_TASK TO CARRY OUT_
Print each entry word for word without images.

_DATASET ENTRIES_
● ● ●
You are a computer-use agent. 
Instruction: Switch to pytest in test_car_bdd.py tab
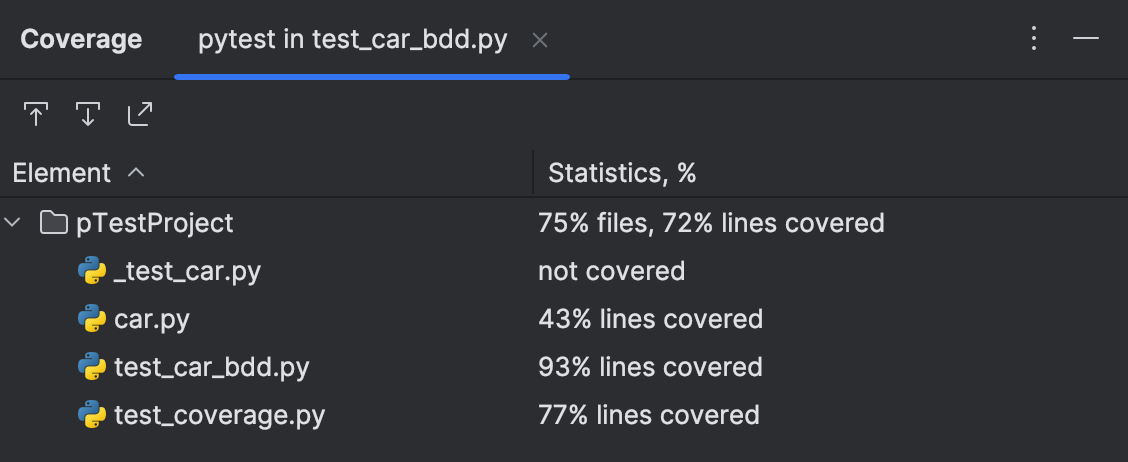point(353,40)
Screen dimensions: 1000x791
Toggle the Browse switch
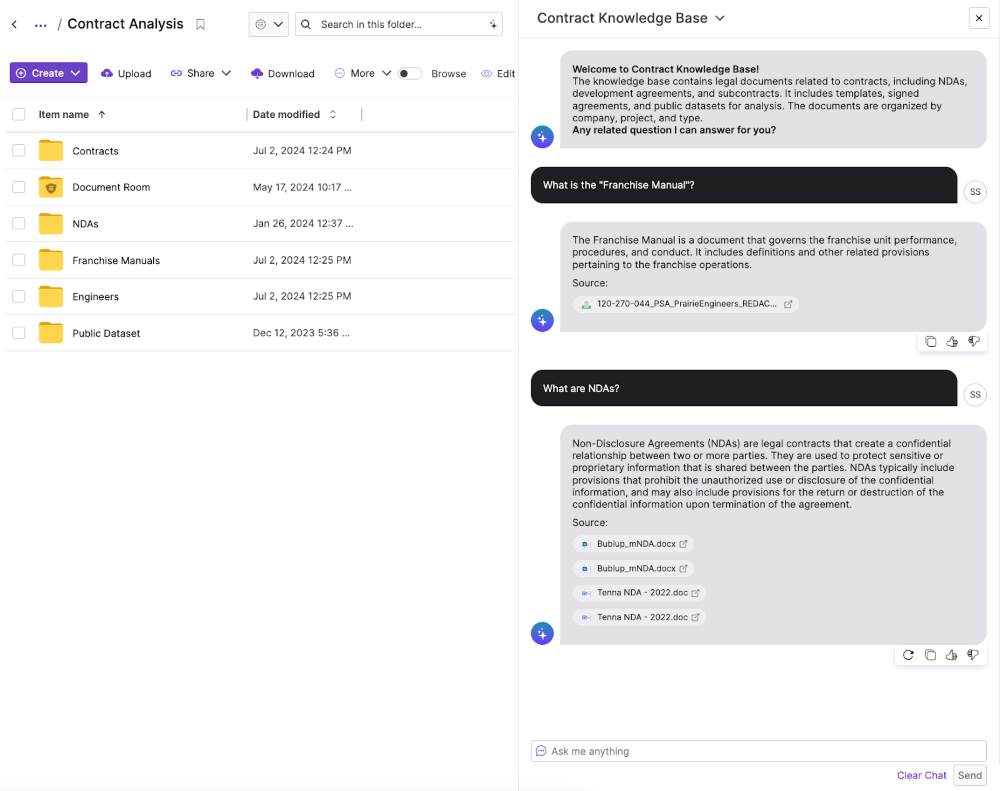[409, 73]
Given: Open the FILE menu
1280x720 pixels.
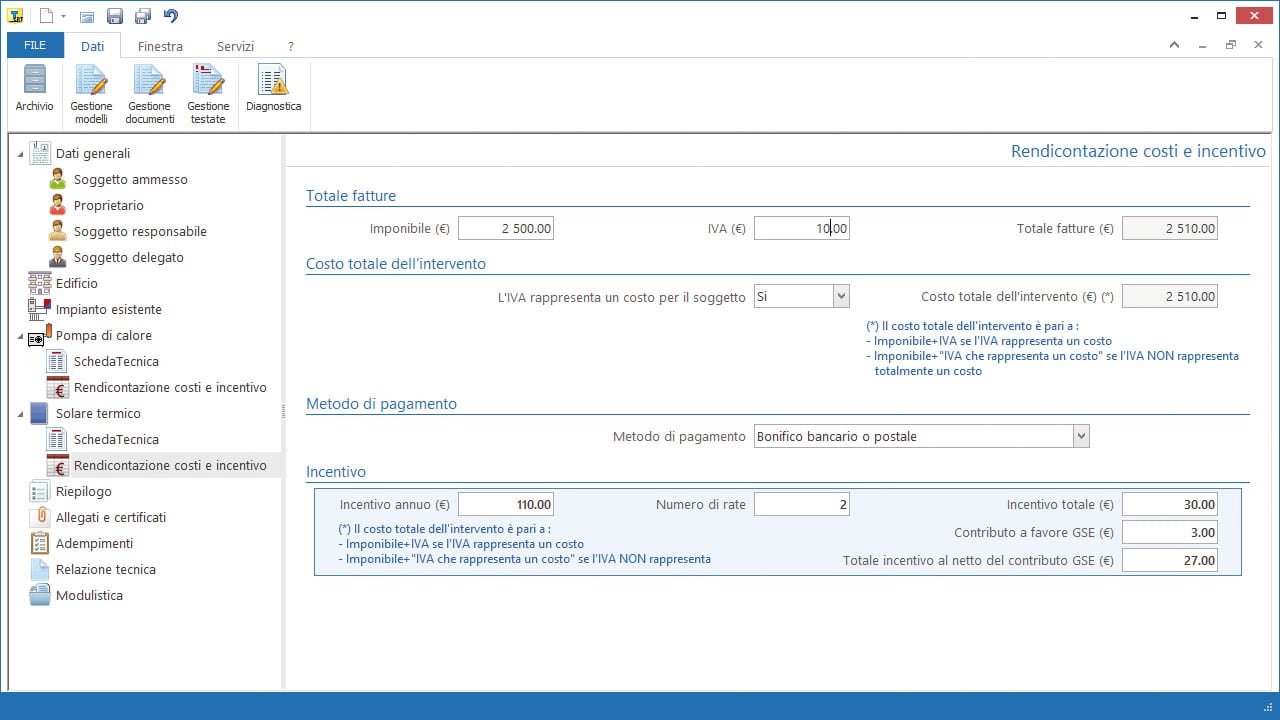Looking at the screenshot, I should tap(35, 46).
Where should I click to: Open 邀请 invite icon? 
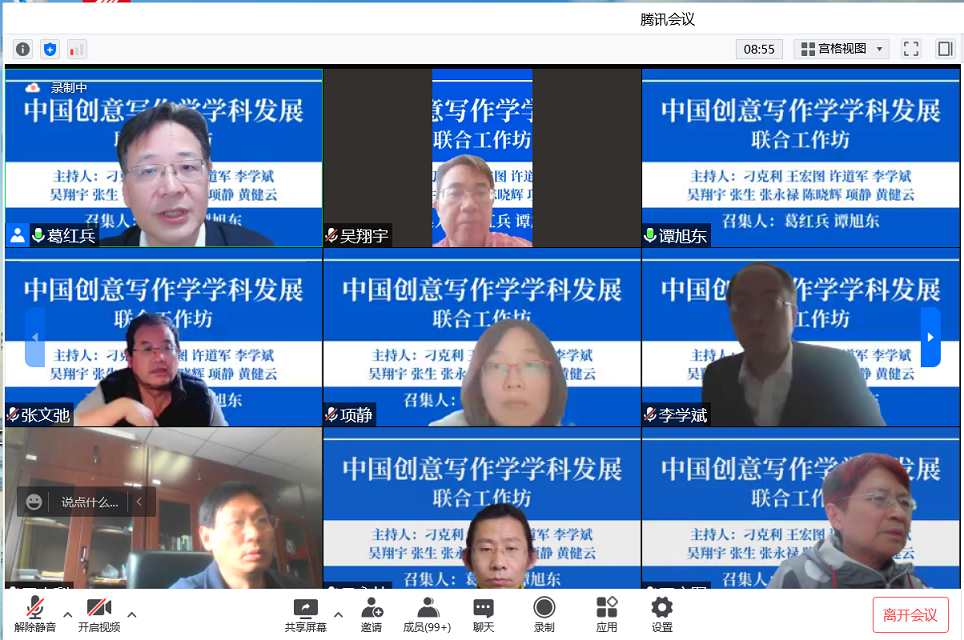point(372,613)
● ● ●
_YOUR RESPONSE_
You are a computer-use agent. 
Instruction: Switch to pytest in test_car_bdd.py tab
point(353,40)
Screen dimensions: 1000x791
Toggle the Browse switch
[409, 73]
Given: Open the FILE menu
1280x720 pixels.
Looking at the screenshot, I should tap(35, 46).
Where should I click to: Open 邀请 invite icon? 
point(372,613)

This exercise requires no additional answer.